Saturday, July 18, 2015

LATTICE 2015, Day Five

In a marked deviation from the "standard programme" of the lattice conference series, Saturday started off with parallel sessions, one of which featured my own talk.

The lunch break was relatively early, therefore, but first we all assembled in the plenary hall for the conference group photo (a new addition to the traditions of the lattice conference), and was followed by afternoon plenary sessions. The first of these was devoted to finite temperature and density, and started with Harvey Meyer giving the review talk on finite-temperature lattice QCD. The thermodynamic properties of QCD are by now relatively well-known: the transition temperature is agreed to be around 155 MeV, chiral symmetry restoration and the deconfinement transition coincide (as well as that can defined in the case of a crossover), and the number of degrees of freedom is compatible with a plasma of quarks and gluons above the transition, but the thermodynamic potentials approach the Stefan-Boltzmann limit only slowly, indicating that there are strong correlations in the medium. Below the transition, the hadron resonance gas model describes the data well. The Columbia plot describing the nature of the transition as a function of the light and strange quark masses is being further solidified: the size of the lower-left hand corner first-order region is being measured, and the nature of the left-hand border (most likely O(4) second-order) is being explored. Beyond these static properties, real-time properties are beginning to be studied through the finite-temperature spectral functions. One interesting point was that there is a difference between the screening masses (spatial correlation lengths) and quasiparticle masses (from the spectral function) in any given channel, which may even tend in opposite directions as functions of the temperature (as seen for the pion channel).

Next, Szabolcs Borsanyi spoke about fluctuations of conserved charges at finite temperature and density. While of course the sum of all outcoming conserved charges in a collision must equal the sum of the ingoing ones, when considering a subvolume of the fireball, this can be best described in the grand canonical ensemble, as charges can move into and out of the subvolume. The quark number susceptibilities are then related to the fluctuating phase of the fermionic determinant. The methods being used to avoid the sign problem include Taylor expansions, fugacity expansions and simulations at imaginary chemical potential, all with their own strengths and weaknesses. Fluctuations can be used as a thermometer to measure the freeze-out temperature.

Lastly, Luigi Scorzato reviewed the Lefschetz thimble, which may be a way out of the sign problem (e.g. at finite chemical potential). The Lefschetz thimble is a higher-dimensional generalization of the concept of steepest-descent integration, in which the integral of eS(z) for complex S(z) is evaluated by finding the stationary points of S and integrating along the curves passing through them along which the imaginary part of S is constant. On such Lefschetz thimbles, a Langevin algorithm can be defined, allowing for a Monte Carlo evaluation of the path integral in terms of Lefschetz thimbles. In quantum-mechanical toy models, this seems to work already, and there appears hope that this might be a way to avoid the sign problem of finite-density QCD.

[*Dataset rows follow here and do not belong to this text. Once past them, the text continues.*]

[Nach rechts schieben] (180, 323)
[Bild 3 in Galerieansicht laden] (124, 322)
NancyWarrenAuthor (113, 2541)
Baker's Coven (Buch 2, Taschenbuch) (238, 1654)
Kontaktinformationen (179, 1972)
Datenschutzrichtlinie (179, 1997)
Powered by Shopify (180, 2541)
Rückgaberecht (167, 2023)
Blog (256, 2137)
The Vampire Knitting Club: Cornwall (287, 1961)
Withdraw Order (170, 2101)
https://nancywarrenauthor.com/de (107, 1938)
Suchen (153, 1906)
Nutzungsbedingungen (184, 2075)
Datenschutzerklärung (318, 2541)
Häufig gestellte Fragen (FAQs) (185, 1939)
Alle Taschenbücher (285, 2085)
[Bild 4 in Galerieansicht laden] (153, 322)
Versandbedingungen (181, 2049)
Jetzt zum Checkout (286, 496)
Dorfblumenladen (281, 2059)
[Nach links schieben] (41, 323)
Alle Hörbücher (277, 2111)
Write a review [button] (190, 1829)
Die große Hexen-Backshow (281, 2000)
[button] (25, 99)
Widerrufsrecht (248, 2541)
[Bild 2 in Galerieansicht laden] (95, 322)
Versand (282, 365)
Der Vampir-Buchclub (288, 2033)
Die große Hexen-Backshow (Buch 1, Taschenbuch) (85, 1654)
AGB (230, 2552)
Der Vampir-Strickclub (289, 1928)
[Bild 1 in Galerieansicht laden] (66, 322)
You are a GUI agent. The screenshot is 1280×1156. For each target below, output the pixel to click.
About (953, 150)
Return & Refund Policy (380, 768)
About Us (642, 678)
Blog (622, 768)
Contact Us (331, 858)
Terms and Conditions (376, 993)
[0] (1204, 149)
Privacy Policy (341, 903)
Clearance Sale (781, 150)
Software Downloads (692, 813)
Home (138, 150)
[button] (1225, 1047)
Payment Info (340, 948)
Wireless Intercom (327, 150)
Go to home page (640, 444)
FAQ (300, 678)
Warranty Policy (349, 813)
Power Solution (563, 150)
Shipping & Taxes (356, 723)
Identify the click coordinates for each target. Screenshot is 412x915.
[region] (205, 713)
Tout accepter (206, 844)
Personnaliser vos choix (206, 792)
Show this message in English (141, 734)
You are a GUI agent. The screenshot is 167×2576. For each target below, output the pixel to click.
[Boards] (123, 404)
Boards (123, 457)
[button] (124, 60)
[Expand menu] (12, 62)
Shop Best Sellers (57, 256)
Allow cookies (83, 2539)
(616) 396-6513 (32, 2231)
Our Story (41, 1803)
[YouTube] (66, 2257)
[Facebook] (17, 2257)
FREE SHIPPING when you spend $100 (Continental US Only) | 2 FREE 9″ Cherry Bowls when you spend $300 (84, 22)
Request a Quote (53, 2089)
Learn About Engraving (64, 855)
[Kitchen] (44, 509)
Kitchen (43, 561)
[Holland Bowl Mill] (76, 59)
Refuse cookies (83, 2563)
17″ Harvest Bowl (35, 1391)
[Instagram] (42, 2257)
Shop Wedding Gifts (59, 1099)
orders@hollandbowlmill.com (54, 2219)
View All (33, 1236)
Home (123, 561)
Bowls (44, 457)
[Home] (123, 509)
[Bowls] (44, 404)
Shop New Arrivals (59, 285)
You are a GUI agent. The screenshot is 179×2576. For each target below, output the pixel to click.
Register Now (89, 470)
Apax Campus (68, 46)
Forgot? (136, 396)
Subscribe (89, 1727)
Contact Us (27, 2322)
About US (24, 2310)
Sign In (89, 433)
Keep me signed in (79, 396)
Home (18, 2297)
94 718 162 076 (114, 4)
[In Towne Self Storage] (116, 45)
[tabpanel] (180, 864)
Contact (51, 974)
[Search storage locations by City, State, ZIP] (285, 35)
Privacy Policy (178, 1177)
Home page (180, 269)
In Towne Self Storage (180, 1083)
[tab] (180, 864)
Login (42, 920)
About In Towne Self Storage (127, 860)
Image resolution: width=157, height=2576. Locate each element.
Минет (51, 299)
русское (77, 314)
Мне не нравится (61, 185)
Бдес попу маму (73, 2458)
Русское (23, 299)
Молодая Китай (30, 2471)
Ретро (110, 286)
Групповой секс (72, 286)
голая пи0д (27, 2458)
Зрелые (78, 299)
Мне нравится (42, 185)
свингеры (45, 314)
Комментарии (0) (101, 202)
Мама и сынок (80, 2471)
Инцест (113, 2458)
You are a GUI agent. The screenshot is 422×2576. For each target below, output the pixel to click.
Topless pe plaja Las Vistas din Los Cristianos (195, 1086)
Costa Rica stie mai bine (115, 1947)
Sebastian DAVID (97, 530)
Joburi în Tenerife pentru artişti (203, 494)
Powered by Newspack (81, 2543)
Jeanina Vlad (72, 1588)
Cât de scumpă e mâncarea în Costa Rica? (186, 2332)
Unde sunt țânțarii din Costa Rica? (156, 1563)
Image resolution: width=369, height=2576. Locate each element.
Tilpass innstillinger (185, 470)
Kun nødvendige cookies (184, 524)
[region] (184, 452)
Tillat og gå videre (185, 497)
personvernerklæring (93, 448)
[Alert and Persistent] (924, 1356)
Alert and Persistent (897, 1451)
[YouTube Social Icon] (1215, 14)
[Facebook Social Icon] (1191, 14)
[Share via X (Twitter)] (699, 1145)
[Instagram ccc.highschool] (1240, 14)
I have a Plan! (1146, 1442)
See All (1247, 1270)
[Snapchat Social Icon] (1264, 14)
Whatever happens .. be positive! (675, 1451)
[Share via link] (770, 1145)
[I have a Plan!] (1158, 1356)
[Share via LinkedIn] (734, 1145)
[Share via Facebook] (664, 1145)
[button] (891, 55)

After the coffee break, the last plenary session turned to physics beyond the Standard Model. Daisuke Kadoh reviewed the progress in putting supersymmetry onto the lattice, which is still a difficult problem due to the fact that the finite differences which replace derivatives on a lattice do not respect the Leibniz rule, introducing SUSY-breaking terms when discretizing. The ways past this are either imposing exact lattice supersymmetries or fine-tuning the theory so as to remove the SUSY-breaking in the continuum limit. Some theories in both two and four dimensions have been simulated successfully, including N=1 Super-Yang-Mills theory in four dimensions. Given that there is no evidence for SUSY in nature, lattice SUSY is of interesting especially for the purpose of verifying the ideas of gauge-dravity duality from the Super-Yang-Mills side, and in one and two dimensions, agreement with the predictions from gauge-gravity duality has been found.

The final plenary speaker was Anna Hasenfratz, who reviewed Beyond-the-Standard-Model calculations in technicolor-like theories. If the Higgs is to be a composite particle, there must be some spontaneously broken symmetry that keeps it light, either a flavour symmetry (pions) or a scale symmetry (dilaton). There are in fact a number of models that have a light scalar particle, but the extrapolation of these theories is rendered difficult by the fact that this scalar is (and for phenomenologically interesting models would have to be) lighter than the (techni-)pion, and thus the usual formalism of chiral perturbation theory may not work. Many models of strong BSM interactions have been and are being studied using a large number of different methods, with not always conclusive results. A point raised towards the end of the talk was that for theories with a conformal IR fixed-point, universality might be violated (and there are some indications that e.g. Wilson and staggered fermions seem to give qualitatively different behaviour for the beta function in such cases).

The conference ended with some well-deserved applause for the organizing team, who really ran the conference very smoothly even in the face of a typhoon. Next year's lattice conference will take place in Southampton (England/UK) from 24th to 30th July 2016. Lattice 2017 will take place in Granada (Spain).

Friday, July 17, 2015

LATTICE 2015, Days Three and Four

Due to the one-day shift of the entire conference programme relative to other years, Thursday instead of Wednesday was the short day. In the morning, there were parallel sessions. The most remarkable thing to be reported from those (from my point of view) is that MILC are generating a=0.03 fm lattices now, which handily beats the record for the finest lattice spacing; they are observing some problems with the tunnelling of the topological charge at such fine lattices, but appear hopeful that they can be useful.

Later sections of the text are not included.